[Information supplied]
· · · ·

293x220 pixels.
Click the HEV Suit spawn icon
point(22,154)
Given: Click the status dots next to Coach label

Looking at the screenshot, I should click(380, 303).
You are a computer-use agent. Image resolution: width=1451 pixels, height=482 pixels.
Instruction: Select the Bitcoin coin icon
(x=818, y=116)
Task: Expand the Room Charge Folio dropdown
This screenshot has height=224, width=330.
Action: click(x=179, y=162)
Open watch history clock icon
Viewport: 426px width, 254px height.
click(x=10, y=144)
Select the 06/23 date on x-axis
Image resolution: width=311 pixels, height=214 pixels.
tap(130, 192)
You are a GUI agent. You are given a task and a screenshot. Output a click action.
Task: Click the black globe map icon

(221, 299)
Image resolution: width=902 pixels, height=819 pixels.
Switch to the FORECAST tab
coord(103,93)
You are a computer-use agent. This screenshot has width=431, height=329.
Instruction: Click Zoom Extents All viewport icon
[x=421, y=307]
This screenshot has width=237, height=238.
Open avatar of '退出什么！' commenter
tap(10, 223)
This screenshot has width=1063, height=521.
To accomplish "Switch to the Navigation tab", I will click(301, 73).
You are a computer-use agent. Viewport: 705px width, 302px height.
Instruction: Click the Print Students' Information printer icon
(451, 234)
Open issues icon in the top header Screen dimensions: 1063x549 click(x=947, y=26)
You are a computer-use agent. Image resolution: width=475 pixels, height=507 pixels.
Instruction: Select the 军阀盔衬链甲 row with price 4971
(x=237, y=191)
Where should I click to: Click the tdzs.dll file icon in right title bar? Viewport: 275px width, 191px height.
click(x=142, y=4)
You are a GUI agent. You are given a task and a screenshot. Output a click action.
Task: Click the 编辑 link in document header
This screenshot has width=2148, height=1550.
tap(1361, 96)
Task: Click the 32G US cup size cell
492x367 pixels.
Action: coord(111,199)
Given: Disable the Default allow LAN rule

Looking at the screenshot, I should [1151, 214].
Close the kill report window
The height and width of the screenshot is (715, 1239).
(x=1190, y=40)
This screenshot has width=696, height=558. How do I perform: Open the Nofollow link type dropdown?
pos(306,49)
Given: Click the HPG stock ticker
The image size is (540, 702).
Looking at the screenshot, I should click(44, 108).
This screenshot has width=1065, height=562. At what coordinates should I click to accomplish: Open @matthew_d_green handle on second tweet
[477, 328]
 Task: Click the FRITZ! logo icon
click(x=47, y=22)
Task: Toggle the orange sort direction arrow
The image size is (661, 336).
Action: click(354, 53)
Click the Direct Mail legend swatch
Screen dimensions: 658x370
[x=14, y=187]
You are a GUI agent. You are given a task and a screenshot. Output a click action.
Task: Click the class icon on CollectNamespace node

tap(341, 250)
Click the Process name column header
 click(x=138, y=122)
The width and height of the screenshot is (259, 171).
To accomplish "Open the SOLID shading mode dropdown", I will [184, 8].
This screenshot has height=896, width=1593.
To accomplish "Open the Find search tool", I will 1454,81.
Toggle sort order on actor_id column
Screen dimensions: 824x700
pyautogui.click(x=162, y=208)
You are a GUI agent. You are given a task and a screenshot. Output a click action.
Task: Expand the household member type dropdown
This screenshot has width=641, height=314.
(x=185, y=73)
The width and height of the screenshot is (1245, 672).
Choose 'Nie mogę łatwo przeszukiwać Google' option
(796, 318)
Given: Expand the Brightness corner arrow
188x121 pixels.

· · · ·

Put the lines of the records, starting with the line with "Given: Click the HPG stock ticker" and going on through the end of the records, into a JSON list of strings with one string per line and blank lines left out.

[
  "Given: Click the HPG stock ticker",
  "The image size is (540, 702).",
  "Looking at the screenshot, I should click(44, 108).",
  "This screenshot has width=1065, height=562. At what coordinates should I click to accomplish: Open @matthew_d_green handle on second tweet",
  "[477, 328]",
  " Task: Click the FRITZ! logo icon",
  "click(x=47, y=22)",
  "Task: Toggle the orange sort direction arrow",
  "The image size is (661, 336).",
  "Action: click(354, 53)",
  "Click the Direct Mail legend swatch",
  "Screen dimensions: 658x370",
  "[x=14, y=187]",
  "You are a GUI agent. You are given a task and a screenshot. Output a click action.",
  "Task: Click the class icon on CollectNamespace node",
  "tap(341, 250)",
  "Click the Process name column header",
  " click(x=138, y=122)",
  "The width and height of the screenshot is (259, 171).",
  "To accomplish \"Open the SOLID shading mode dropdown\", I will [184, 8].",
  "This screenshot has height=896, width=1593.",
  "To accomplish \"Open the Find search tool\", I will 1454,81.",
  "Toggle sort order on actor_id column",
  "Screen dimensions: 824x700",
  "pyautogui.click(x=162, y=208)",
  "You are a GUI agent. You are given a task and a screenshot. Output a click action.",
  "Task: Expand the household member type dropdown",
  "This screenshot has width=641, height=314.",
  "(x=185, y=73)",
  "The width and height of the screenshot is (1245, 672).",
  "Choose 'Nie mogę łatwo przeszukiwać Google' option",
  "(796, 318)",
  "Given: Expand the Brightness corner arrow",
  "188x121 pixels."
]